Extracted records
---
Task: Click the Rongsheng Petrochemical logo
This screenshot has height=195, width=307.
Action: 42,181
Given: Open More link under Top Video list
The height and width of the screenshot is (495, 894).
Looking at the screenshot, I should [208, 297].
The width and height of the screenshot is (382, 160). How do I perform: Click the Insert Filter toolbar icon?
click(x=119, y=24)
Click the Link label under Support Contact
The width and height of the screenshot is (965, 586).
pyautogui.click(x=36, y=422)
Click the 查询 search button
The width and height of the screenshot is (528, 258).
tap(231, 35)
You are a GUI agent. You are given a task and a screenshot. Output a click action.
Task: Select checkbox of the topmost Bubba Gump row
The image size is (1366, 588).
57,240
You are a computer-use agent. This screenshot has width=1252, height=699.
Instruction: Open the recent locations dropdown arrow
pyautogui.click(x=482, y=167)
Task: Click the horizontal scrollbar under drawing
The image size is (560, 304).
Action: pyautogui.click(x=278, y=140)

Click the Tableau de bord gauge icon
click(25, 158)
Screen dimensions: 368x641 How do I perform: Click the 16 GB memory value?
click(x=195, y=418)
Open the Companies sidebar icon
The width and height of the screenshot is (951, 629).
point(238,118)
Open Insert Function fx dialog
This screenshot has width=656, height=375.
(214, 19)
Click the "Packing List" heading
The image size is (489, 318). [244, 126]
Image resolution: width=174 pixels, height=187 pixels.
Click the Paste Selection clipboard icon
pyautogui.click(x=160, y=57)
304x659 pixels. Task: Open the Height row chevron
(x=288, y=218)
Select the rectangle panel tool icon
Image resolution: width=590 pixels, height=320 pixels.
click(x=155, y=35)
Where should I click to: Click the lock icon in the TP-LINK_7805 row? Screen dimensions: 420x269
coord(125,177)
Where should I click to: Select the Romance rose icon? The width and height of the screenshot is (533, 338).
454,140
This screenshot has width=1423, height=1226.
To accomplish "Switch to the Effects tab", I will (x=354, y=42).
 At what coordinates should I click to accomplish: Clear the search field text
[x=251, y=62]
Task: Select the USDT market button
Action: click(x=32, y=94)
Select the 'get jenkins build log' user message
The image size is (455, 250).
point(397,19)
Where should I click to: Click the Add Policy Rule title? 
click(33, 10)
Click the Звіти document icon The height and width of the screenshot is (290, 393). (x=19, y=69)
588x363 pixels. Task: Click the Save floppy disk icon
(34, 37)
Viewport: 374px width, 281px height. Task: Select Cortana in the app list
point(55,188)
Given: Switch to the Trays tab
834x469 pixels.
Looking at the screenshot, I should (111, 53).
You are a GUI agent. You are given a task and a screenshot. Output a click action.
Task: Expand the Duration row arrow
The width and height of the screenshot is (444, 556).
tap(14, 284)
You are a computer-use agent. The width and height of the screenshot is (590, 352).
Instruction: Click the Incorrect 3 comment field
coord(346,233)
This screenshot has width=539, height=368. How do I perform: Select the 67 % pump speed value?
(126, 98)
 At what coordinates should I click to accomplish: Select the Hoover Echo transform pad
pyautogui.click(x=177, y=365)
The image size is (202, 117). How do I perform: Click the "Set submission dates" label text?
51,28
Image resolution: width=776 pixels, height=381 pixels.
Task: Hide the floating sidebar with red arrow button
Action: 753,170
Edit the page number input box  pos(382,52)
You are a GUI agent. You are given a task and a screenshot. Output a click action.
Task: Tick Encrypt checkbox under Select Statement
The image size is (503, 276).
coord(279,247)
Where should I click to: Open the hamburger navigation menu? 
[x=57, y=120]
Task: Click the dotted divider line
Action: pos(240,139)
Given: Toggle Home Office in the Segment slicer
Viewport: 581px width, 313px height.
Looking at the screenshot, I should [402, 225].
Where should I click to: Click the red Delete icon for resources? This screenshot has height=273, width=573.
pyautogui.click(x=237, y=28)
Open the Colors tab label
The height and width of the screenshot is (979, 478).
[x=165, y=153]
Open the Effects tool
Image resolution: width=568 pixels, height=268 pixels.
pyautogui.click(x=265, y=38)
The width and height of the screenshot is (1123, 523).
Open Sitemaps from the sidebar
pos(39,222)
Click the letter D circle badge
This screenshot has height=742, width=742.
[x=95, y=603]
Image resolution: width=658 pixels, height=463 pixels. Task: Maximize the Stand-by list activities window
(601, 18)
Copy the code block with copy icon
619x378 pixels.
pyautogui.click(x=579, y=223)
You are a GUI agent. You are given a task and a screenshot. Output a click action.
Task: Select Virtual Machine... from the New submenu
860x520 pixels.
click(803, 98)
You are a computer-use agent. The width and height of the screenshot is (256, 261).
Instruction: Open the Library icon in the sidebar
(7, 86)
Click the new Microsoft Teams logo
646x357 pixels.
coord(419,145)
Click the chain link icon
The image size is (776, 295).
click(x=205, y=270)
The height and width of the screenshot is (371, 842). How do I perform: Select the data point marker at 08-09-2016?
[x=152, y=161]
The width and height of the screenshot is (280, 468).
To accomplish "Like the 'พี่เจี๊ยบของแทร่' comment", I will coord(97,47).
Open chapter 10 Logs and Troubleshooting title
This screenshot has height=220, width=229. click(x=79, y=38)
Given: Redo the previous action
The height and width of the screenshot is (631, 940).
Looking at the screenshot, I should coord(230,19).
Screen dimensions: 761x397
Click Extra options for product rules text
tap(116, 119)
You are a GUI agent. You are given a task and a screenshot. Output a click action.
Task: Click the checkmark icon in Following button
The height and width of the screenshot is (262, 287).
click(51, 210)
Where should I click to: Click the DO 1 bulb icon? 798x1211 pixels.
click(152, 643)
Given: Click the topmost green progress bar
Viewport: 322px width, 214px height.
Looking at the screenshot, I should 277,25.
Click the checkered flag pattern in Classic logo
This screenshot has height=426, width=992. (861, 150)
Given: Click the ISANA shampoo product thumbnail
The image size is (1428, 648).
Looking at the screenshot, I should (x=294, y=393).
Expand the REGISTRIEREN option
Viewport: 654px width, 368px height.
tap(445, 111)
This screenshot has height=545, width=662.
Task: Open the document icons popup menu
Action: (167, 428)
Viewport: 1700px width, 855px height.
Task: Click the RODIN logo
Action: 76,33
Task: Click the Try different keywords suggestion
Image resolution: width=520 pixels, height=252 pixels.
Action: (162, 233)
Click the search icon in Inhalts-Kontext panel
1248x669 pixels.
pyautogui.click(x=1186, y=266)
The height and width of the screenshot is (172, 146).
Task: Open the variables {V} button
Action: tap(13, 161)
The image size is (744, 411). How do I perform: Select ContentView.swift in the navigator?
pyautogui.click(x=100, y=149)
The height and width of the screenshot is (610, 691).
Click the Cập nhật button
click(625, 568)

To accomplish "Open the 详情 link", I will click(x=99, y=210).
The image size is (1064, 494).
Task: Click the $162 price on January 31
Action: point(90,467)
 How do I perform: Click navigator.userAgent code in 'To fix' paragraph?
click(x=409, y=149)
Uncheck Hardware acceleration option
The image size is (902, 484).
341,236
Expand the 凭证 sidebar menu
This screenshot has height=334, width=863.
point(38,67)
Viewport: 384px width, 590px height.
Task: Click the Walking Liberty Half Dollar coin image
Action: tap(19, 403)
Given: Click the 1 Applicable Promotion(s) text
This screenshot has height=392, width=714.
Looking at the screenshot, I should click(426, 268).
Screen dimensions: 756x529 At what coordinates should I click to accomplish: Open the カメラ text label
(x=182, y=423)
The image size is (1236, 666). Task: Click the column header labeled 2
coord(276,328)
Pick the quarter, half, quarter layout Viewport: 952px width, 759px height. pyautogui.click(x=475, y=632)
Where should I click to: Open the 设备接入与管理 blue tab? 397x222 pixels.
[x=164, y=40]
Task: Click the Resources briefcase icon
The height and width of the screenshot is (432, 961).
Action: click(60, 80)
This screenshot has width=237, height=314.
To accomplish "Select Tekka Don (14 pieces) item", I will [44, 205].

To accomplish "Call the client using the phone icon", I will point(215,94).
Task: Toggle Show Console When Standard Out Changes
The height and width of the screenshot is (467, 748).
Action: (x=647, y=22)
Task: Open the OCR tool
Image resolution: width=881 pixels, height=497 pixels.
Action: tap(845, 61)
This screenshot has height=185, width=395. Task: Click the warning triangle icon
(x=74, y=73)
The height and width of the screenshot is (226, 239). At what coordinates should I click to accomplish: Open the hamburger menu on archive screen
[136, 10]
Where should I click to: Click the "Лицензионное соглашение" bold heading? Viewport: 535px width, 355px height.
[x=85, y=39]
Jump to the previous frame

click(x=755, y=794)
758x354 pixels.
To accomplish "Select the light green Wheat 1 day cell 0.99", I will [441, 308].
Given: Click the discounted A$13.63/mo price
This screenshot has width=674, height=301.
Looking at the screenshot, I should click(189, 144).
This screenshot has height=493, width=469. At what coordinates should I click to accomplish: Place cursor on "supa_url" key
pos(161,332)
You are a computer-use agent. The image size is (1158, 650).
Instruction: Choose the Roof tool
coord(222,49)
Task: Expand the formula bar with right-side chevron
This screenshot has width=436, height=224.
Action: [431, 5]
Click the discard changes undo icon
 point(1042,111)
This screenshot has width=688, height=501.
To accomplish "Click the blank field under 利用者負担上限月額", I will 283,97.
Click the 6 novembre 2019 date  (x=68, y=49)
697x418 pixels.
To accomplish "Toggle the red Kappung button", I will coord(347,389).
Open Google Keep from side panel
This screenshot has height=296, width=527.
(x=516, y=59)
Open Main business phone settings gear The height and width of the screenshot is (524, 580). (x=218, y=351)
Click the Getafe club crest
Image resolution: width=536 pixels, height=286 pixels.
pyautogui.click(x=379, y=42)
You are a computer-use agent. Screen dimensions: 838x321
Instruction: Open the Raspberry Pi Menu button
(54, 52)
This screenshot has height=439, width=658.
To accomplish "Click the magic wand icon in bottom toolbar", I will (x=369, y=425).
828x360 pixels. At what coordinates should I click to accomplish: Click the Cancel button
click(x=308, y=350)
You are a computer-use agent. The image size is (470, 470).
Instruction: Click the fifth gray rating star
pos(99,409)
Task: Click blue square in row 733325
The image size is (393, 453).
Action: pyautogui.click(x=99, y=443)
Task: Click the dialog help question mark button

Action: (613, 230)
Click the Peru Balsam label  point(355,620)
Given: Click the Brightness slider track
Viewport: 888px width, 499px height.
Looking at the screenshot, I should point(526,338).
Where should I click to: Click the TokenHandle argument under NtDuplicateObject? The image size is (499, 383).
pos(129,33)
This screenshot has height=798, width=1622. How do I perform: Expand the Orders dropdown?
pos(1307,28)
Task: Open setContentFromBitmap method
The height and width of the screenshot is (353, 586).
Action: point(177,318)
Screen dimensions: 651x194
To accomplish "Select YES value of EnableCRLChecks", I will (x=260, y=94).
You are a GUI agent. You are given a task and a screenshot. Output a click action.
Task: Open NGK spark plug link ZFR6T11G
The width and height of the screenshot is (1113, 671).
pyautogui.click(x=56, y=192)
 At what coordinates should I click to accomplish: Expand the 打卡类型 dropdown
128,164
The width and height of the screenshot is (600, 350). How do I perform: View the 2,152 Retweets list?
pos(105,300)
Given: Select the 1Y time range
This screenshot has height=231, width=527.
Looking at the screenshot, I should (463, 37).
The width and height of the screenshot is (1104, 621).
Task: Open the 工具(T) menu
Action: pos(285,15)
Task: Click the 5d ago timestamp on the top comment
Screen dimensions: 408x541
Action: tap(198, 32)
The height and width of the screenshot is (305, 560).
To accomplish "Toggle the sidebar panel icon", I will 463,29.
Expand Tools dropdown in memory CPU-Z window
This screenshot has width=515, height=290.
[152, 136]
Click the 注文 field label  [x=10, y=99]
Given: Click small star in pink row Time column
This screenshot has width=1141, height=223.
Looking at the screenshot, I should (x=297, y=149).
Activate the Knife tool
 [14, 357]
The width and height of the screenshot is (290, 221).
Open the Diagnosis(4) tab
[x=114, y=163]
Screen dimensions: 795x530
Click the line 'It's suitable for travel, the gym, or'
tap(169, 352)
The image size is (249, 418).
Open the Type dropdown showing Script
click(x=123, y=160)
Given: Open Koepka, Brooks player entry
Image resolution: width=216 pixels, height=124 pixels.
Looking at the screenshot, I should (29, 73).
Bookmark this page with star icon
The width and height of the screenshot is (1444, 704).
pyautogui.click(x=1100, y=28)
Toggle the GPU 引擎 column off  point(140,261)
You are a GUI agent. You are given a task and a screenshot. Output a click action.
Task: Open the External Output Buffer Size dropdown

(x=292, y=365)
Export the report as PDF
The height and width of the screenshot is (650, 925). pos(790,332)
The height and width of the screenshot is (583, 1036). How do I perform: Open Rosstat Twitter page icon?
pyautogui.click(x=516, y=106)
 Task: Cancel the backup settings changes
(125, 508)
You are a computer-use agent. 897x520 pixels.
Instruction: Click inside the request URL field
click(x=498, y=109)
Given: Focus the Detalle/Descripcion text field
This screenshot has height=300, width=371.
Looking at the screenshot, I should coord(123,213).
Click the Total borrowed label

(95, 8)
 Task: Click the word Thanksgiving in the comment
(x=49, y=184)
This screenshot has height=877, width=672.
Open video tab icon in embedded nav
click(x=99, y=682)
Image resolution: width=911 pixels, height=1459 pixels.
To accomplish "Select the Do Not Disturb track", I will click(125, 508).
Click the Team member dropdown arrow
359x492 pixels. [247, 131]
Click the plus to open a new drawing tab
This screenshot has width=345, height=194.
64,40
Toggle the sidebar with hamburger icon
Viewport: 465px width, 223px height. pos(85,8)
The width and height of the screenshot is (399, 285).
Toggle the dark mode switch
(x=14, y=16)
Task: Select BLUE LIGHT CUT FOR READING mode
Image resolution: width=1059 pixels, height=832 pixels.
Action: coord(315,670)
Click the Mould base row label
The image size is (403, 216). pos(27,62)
---
■ **WORK ITEM**: Working from the data above, extract solely the lines from the one containing "Given: Click the ISANA" through the one containing "Task: Click the Try", exactly as they appear, both included.

■ **OUTPUT**:
Given: Click the ISANA shampoo product thumbnail
The image size is (1428, 648).
Looking at the screenshot, I should (x=294, y=393).
Expand the REGISTRIEREN option
Viewport: 654px width, 368px height.
tap(445, 111)
This screenshot has height=545, width=662.
Task: Open the document icons popup menu
Action: (167, 428)
Viewport: 1700px width, 855px height.
Task: Click the RODIN logo
Action: 76,33
Task: Click the Try different keywords suggestion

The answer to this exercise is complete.